+++ Source material
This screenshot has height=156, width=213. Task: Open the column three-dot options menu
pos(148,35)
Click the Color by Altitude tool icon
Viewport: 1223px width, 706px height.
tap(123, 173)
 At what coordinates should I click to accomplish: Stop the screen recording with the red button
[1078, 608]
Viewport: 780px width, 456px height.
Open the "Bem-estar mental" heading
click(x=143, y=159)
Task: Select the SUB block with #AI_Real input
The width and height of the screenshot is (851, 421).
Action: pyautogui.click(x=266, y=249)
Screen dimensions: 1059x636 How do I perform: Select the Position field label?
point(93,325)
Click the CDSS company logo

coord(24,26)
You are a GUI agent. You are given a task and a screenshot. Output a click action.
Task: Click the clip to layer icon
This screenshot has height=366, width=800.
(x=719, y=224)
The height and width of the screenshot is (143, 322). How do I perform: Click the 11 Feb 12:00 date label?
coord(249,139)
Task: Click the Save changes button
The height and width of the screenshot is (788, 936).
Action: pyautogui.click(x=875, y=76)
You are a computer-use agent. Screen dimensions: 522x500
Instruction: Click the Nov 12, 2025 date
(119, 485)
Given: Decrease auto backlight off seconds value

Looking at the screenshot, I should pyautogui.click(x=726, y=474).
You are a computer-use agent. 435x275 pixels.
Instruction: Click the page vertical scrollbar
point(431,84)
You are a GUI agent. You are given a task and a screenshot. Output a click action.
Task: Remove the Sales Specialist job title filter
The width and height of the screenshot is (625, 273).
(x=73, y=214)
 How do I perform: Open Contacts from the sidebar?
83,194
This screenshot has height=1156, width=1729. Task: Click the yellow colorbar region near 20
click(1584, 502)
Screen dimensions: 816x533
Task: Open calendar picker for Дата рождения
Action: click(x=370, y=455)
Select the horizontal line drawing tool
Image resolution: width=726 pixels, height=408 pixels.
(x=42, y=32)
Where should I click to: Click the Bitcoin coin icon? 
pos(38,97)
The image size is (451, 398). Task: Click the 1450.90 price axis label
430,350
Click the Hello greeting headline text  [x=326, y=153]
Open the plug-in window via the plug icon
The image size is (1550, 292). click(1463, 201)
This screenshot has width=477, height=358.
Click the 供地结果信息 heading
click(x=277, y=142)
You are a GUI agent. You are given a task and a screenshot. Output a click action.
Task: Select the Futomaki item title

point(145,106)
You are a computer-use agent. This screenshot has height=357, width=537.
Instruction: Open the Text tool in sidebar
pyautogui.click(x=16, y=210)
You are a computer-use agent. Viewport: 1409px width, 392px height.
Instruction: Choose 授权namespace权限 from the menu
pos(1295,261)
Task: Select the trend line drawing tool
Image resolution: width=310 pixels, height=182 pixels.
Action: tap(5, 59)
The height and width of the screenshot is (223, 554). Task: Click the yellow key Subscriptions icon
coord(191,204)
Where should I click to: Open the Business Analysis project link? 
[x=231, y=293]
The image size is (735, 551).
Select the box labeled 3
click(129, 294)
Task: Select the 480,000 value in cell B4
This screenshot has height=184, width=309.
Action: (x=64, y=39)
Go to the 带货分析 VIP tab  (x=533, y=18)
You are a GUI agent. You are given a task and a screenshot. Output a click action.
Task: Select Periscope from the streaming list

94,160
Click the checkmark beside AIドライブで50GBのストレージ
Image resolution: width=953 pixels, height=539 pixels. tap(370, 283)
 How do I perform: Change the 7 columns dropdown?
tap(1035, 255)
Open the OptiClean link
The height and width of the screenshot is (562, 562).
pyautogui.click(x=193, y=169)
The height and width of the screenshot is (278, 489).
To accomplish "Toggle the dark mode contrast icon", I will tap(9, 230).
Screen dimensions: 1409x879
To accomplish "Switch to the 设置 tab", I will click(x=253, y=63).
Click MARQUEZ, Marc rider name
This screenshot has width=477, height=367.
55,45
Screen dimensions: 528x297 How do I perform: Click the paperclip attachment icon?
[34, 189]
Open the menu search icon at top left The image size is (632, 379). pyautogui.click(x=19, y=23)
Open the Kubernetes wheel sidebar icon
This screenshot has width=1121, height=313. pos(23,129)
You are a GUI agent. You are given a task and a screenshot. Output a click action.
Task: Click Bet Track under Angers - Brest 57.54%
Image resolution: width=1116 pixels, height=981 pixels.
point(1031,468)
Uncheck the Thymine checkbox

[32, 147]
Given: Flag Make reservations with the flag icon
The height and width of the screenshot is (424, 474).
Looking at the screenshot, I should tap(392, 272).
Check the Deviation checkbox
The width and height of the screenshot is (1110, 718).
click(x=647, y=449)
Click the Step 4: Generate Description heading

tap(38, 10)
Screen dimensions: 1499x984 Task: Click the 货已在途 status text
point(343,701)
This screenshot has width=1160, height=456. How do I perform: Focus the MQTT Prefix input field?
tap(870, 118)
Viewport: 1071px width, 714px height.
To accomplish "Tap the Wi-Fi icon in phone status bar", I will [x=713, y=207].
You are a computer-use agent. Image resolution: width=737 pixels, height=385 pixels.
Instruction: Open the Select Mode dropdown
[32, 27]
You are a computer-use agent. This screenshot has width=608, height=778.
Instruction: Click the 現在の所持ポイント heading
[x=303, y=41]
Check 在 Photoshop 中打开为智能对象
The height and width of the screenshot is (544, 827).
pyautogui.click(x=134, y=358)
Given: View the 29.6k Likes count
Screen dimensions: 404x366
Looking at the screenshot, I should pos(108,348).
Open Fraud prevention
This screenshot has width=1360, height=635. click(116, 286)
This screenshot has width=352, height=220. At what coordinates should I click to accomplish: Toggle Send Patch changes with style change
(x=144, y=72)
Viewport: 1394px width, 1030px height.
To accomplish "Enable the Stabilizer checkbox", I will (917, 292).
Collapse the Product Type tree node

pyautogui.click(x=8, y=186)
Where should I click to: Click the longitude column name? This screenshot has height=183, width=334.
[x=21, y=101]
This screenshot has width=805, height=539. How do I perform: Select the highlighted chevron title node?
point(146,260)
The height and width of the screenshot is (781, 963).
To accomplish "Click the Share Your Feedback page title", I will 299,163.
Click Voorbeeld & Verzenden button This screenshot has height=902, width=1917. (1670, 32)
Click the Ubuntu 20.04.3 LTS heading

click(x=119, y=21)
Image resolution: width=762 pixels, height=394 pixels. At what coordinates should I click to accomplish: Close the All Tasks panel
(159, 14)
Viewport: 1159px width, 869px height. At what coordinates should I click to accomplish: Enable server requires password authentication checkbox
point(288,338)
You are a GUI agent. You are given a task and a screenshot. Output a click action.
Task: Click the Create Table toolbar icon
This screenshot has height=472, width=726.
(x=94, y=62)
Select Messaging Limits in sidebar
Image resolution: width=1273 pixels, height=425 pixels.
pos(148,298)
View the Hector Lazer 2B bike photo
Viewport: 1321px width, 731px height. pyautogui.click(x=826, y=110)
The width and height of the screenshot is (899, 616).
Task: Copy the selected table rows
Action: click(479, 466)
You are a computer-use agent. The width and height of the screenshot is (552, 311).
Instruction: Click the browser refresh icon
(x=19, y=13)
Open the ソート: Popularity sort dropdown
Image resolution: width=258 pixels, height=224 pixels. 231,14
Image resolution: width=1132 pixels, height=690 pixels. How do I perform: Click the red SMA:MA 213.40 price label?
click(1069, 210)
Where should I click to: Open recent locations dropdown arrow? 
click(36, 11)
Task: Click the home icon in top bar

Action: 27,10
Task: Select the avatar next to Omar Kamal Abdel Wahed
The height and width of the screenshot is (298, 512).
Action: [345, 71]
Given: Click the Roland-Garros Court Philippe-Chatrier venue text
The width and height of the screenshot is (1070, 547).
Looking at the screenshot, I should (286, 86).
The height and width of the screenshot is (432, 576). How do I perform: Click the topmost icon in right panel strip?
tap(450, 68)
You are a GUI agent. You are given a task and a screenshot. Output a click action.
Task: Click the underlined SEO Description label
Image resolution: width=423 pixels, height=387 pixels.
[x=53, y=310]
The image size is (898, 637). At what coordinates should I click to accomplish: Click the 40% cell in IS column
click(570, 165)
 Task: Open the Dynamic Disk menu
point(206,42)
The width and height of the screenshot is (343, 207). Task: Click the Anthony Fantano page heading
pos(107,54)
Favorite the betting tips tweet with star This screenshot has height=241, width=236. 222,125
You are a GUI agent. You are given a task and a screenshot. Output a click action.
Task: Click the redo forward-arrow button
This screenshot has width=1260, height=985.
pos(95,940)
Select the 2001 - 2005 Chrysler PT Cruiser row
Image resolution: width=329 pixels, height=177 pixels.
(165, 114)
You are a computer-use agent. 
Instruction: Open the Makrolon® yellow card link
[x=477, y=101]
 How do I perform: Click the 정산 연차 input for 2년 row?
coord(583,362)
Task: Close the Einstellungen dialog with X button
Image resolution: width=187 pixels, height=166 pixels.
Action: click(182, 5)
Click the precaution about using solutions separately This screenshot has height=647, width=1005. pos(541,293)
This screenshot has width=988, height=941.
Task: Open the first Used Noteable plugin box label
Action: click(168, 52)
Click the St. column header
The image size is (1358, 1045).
++++++
• **Directions**:
Please output exactly the lines between the one holding "How do I perform: Change" and the one holding "Viewport: 1071px width, 714px height." in the records above, inclusive, and nothing more.

• **Exercise result**:
 How do I perform: Change the 7 columns dropdown?
tap(1035, 255)
Open the OptiClean link
The height and width of the screenshot is (562, 562).
pyautogui.click(x=193, y=169)
The height and width of the screenshot is (278, 489).
To accomplish "Toggle the dark mode contrast icon", I will tap(9, 230).
Screen dimensions: 1409x879
To accomplish "Switch to the 设置 tab", I will click(x=253, y=63).
Click MARQUEZ, Marc rider name
This screenshot has width=477, height=367.
55,45
Screen dimensions: 528x297 How do I perform: Click the paperclip attachment icon?
[34, 189]
Open the menu search icon at top left The image size is (632, 379). pyautogui.click(x=19, y=23)
Open the Kubernetes wheel sidebar icon
This screenshot has width=1121, height=313. pos(23,129)
You are a GUI agent. You are given a task and a screenshot. Output a click action.
Task: Click Bet Track under Angers - Brest 57.54%
Image resolution: width=1116 pixels, height=981 pixels.
point(1031,468)
Uncheck the Thymine checkbox

[32, 147]
Given: Flag Make reservations with the flag icon
The height and width of the screenshot is (424, 474).
Looking at the screenshot, I should tap(392, 272).
Check the Deviation checkbox
The width and height of the screenshot is (1110, 718).
click(x=647, y=449)
Click the Step 4: Generate Description heading

tap(38, 10)
Screen dimensions: 1499x984 Task: Click the 货已在途 status text
point(343,701)
This screenshot has width=1160, height=456. How do I perform: Focus the MQTT Prefix input field?
tap(870, 118)
Viewport: 1071px width, 714px height.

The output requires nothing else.